スマート農業で効率的な米づくり 導入農家は効果を実感 小規模農家や新規就農者には厳しい一面も
備蓄米の販売が進む一方で、国として今後のコメ作りをどう進めていくのかが大きな課題となっている。そんななか、福島県郡山市では、6月12日から最新の農機具を集めた展示・販売会が開かれている。
■福島県内では6年ぶりの開催
郡山市の「ビッグパレットふくしま」で開かれている「クボタBIGサマーフェア2025」では、最先端のテクノロジーを駆使したトラクターやコンバインなど数百点が展示されている。
衛星技術を駆使したトラクターは、田んぼの形や大きさを衛星からの映像で管理し自動で田植えが可能。
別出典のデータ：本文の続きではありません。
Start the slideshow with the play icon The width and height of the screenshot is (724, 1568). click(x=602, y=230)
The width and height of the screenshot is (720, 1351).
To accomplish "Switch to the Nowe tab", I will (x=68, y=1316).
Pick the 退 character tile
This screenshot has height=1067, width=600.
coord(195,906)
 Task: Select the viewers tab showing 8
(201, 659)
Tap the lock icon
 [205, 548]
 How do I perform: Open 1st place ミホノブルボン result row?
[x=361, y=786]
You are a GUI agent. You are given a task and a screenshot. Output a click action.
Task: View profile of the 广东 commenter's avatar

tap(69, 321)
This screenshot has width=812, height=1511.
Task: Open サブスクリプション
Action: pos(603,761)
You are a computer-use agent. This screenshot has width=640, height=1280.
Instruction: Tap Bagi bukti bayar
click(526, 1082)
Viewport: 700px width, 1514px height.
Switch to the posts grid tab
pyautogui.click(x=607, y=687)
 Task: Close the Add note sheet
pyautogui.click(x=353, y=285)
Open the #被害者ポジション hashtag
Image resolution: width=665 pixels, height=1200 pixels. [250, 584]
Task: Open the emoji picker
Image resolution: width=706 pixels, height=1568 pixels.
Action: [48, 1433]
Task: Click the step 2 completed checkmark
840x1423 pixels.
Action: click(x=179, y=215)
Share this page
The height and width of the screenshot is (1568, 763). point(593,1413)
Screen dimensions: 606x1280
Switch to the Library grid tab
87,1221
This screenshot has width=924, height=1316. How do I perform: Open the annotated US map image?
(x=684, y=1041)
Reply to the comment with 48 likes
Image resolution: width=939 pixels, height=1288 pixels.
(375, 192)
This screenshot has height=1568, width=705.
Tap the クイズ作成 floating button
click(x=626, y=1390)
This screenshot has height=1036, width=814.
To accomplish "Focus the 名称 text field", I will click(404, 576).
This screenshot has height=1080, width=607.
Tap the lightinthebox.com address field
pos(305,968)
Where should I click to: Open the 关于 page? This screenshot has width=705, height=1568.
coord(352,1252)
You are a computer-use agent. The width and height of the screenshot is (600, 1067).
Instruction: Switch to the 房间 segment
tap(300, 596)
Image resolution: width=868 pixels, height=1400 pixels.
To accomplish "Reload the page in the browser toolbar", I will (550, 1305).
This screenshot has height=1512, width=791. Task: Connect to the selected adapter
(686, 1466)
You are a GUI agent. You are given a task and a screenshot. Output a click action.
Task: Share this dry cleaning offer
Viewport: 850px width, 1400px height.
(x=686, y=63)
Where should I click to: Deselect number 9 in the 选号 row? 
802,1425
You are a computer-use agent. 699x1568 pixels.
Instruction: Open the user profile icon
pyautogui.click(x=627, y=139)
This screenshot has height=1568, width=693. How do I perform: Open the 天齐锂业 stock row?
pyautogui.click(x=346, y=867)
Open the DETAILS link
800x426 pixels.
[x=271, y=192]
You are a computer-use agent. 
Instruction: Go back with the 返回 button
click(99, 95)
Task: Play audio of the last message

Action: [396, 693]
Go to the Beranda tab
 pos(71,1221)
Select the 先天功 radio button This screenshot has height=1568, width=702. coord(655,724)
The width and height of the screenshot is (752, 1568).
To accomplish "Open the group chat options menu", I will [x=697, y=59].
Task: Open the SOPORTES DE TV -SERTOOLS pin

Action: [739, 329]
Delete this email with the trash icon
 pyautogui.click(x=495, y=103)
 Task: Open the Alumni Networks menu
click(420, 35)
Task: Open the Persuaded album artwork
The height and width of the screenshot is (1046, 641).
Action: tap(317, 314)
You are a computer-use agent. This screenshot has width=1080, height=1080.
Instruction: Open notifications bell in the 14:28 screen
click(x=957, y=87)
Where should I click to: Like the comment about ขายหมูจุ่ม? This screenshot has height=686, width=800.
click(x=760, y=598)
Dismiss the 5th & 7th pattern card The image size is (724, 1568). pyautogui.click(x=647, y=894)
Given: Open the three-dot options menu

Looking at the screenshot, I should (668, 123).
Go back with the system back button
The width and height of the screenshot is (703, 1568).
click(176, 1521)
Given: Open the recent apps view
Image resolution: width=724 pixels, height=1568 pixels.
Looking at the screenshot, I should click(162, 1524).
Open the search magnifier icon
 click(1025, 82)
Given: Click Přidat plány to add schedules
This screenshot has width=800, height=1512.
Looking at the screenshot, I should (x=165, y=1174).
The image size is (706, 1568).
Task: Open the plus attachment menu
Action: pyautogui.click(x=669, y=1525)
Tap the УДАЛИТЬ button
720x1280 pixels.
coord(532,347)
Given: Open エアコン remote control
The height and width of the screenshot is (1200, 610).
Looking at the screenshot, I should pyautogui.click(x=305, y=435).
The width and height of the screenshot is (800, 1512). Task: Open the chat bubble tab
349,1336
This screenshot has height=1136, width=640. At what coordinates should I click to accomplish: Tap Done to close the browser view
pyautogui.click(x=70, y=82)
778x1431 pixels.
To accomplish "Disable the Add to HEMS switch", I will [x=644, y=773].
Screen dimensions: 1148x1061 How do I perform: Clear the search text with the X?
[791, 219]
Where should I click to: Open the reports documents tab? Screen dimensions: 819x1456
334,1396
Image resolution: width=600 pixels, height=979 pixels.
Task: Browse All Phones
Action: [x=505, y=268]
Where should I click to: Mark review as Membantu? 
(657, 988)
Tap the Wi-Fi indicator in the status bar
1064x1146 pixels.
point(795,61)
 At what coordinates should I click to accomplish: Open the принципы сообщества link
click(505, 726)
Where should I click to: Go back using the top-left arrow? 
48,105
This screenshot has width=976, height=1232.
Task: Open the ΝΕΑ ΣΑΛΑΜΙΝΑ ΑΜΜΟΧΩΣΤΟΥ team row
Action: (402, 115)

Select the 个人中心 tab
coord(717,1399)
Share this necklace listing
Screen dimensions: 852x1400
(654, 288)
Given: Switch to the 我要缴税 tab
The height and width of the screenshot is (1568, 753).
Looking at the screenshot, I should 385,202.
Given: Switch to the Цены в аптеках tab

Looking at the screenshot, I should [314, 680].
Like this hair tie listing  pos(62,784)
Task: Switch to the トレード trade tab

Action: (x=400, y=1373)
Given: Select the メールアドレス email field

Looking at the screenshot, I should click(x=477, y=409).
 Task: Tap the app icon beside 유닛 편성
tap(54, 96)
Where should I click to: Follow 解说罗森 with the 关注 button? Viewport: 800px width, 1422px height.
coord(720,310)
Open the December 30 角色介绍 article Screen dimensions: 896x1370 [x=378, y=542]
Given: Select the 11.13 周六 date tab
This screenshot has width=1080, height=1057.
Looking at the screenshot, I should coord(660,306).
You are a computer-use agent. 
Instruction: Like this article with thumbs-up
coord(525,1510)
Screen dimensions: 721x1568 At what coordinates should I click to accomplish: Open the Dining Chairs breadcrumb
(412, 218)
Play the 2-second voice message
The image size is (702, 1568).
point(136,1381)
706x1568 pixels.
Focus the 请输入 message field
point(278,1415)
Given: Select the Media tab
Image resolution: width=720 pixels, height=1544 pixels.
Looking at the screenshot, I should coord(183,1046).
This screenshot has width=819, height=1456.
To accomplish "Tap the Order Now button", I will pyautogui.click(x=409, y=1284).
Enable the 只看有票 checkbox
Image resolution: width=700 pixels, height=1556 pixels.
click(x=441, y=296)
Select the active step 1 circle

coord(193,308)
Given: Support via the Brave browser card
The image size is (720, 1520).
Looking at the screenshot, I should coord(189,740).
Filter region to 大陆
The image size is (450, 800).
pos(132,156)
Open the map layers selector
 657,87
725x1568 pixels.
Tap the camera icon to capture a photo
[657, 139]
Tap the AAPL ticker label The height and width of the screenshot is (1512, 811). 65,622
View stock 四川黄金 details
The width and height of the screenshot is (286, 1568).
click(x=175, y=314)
また、田んぼごとに収量のデータや必要な肥料の量なども自動で記録されより効率的なコメ作りが実現できるという。
■農家ごとに事情は様々
来場者は「スマート農業に興味があって来た。面積が少しずつ増えている部分もあるので、それに合わせて効率を求めていきたいなと思って」と話す。このように作業効率や人手不足解消のため、購入を検討する農家がいる一方で、「大きい農家じゃないと優遇されないから。そんな大きい農家じゃないから、赤字を全部補填して、買うのはローンでも組んでやるしかない」と話す農家もいた。
■導入農家は効果を実感
国が推し進める最新の技術を駆使した、いわゆるスマート農業。福島県白河市の農家・滝田国男さんは、60ヘクタールの広大な農地で、より効率的にコメや野菜を生産していこうと5年ほど前からGPS機能付きのトラクターや田植え機などを導入している。
「効率面だけではなく、労働時間も削減されていることを実感している。いろんな面で優れた機械になっている」と滝田さんはいう。
■手の届きにくさがネックに
一方で、最新の農機具は全体的に高額で、国の補助金制度の活用にも様々な条件があり、小規模な農家や新規就農者には手が届きにくいという。
滝田さんは「補助金などで手が出しやすいような値段になってくれれば、いろんな農家が手を出してくるという気はしている。もう少しコストダウンしてくれると、機械的にはもっと普及するのでは」と話した。
スマート農業の普及には、農業政策の見直しや農家に寄り添う支援策が求められている。